New Subscription Billing Notification Could Be A Phishing Attack, and you should alert your employees right away. A growing trend in the hacking world is to use mixed media, including phone calls with live actors at the other end, posing as “customer support” representatives, and even recorded messages including instructions and attached emails luring unsuspecting recipients to download malicious files.
In this case, the attack goes as follows:
A potential victim will of the subscription billing notification will get an email informing them that they’re subscribing to a fee-based service. The email instructs them to call a given phone number and speak with a representative who will be happy to help them.
If the recipient calls, the agent, who, of course, is part of the hacker’s organization, will guide the caller to a website where they can download a file the faux agent claims is necessary to finalize the cancellation. Naturally, the file does no such thing and is instead a piece of malware of the attacker’s choosing.

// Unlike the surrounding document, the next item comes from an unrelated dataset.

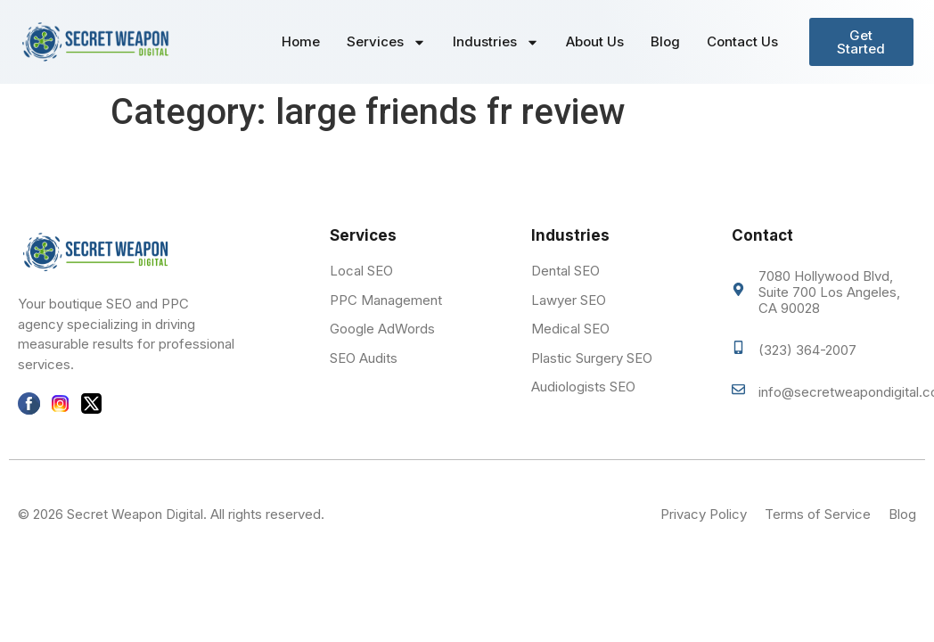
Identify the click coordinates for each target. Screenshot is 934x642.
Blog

The payload can vary and be just about anything. The currently identified campaign uses BazaLoader, which creates a persistent backdoor on Windows-based machines to give the attackers easy access to that device that they can exploit in various ways later on.

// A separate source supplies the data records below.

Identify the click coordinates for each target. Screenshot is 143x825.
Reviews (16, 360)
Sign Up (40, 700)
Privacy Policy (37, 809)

While this may seem like a convoluted path for the attackers to take, it can be devastatingly effective. From the attackers’ point of view, it has the key advantage of being extremely difficult to detect and prevent. Most detection routines are file-based, and since this type of email doesn’t contain an attachment of any kind, it poses tremendous challenges for IT security professionals.
As ever, the best defense is education and mindfulness, so be sure your staff is aware.